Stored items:

- - - - -

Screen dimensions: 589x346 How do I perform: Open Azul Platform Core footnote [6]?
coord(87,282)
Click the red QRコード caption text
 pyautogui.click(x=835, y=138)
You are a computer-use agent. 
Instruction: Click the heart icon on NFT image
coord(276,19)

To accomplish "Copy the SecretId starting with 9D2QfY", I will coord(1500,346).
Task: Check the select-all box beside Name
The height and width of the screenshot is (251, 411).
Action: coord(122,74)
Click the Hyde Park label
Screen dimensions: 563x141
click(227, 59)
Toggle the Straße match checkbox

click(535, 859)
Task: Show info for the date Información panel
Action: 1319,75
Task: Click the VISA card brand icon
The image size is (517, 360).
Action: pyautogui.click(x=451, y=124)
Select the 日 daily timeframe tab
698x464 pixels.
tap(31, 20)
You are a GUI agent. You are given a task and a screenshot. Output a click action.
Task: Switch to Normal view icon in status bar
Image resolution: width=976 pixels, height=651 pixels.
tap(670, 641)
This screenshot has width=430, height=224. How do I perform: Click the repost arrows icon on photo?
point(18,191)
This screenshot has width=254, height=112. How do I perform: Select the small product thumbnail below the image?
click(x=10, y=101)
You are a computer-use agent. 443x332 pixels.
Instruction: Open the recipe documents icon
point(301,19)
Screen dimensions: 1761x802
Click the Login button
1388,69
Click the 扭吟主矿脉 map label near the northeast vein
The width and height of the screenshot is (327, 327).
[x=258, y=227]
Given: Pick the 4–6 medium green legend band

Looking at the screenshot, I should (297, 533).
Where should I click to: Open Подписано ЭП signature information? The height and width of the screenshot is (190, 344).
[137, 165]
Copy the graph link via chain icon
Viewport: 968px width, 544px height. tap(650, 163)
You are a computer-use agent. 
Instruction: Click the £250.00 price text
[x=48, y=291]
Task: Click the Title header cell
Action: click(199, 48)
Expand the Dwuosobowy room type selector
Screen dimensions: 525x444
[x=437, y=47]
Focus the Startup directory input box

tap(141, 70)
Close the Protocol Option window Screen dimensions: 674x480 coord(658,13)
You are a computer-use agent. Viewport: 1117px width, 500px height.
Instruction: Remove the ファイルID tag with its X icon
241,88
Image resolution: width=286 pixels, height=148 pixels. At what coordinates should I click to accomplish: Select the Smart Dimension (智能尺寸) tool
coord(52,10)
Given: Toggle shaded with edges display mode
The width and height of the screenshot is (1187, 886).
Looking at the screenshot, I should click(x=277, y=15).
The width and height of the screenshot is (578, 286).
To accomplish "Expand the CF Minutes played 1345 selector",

- - - - -

## Exercise aim
Only a number is wanted here: the count of lines in the data that include the word "Expand".

## Output below
2